String datasetName = "my-kdp-spark-test”;

counts.write().format("com.koverse.spark.write")
.option("workspaceId", workspaceId)
.option("datasetName", datasetName)
.mode("Append").save();

To configure your dataset for attribute-based access control (ABAC) you will need to include the required options of: parser, labeledField, HandlingPolicy, datasetName, and workspaceId. The option replacementString is required if you choose the handlingPolicy of REPLACE. See ABAC for more details.

    String parser = "simple-parser";
String abacDatasetName = “my-kdp-spark-abac-test”;

labeledData.write().format("com.koverse.spark.write")
.option("labelParser",parser)
.option("labeledFields","label")
.option("handlingPolicy","REPLACE")
.option("replacementString","NOPE")
.option("kdpUrl", kdpUrl)
.option("workspaceId", workspaceId)
.option("datasetName", abacDatasetName)
.mode("Append").save();

For the full example go to our examples repository on GitHub and see the Spark Connector - KdpCount.

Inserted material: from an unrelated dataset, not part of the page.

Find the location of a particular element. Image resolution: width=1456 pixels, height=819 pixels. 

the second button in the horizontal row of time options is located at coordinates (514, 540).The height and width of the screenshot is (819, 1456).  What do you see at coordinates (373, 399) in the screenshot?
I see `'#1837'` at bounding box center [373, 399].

Using KDP Spark Connector in Databricks

Note: Please ensure you set up an account and configure a cluster in Databricks prior to starting these instructions.

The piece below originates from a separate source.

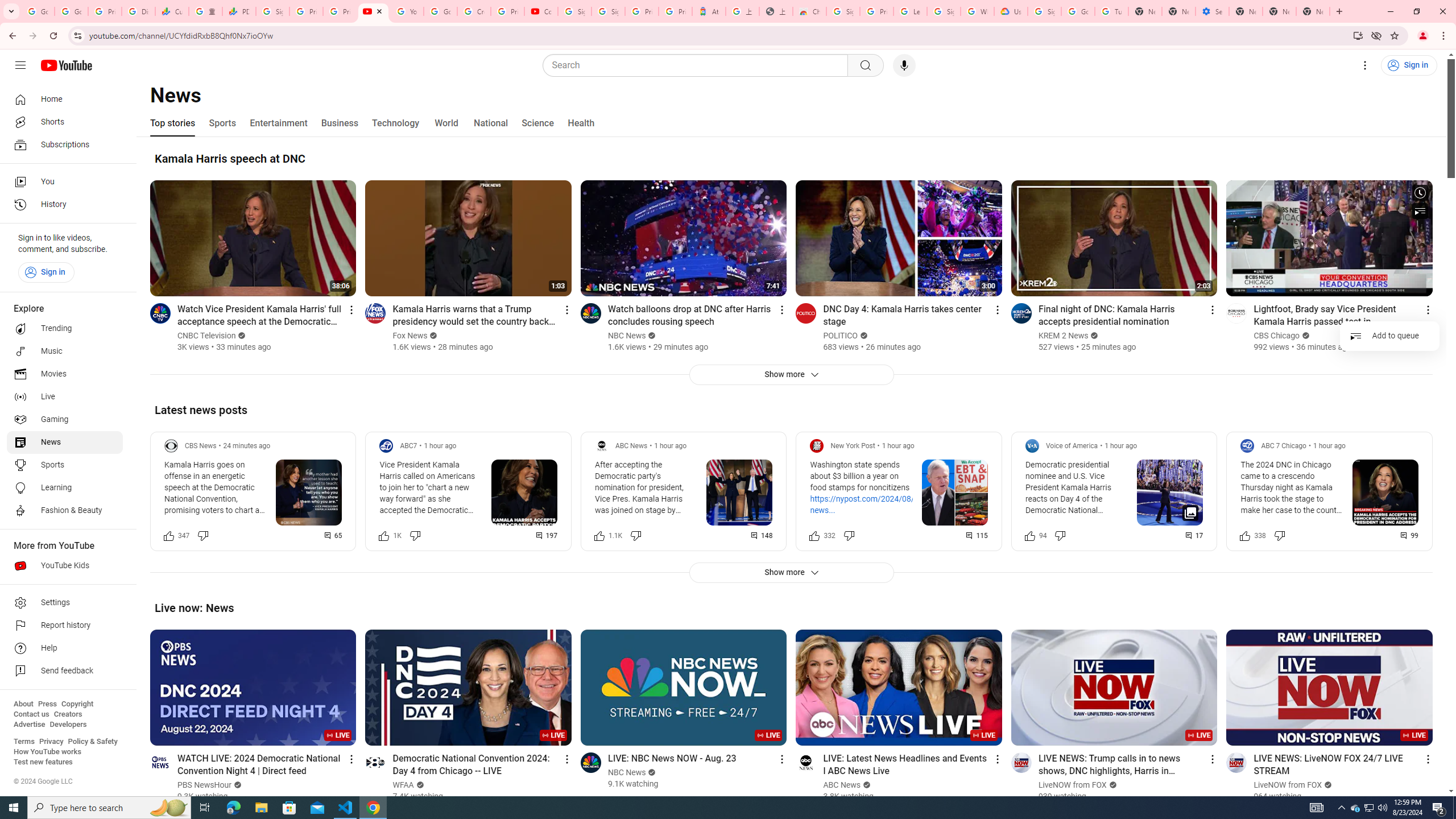 Image resolution: width=1456 pixels, height=819 pixels. Describe the element at coordinates (23, 704) in the screenshot. I see `'About'` at that location.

  1. In Databricks, select Compute on the left and click on the cluster that will be used to run KDP jobs.

  2. In the Cluster Configuration select Advanced Options.

  3. Select the Spark tab.

  4. Add the following Environment Variables:

         KDP_EMAIL=<kdp_workspace_email>
    KDP_PSWD=<kdp_workspace_pw>
    PYSPARK_PYTHON=/databricks/python3/bin/python3
    JNAME=zulu11-ca-amd64
  5. The spark-connector_2.12-<version>.jar will need to be uploaded to the databricks cluster that KDP jobs will be run on.

    1. Select the Libraries tab.

    2. Click Install New.

    3. Drag and drop the jar into the Install library dialog.

    4. Click Install.

    5. Restart the cluster.

  6. Now the cluster is ready to run KDP jobs.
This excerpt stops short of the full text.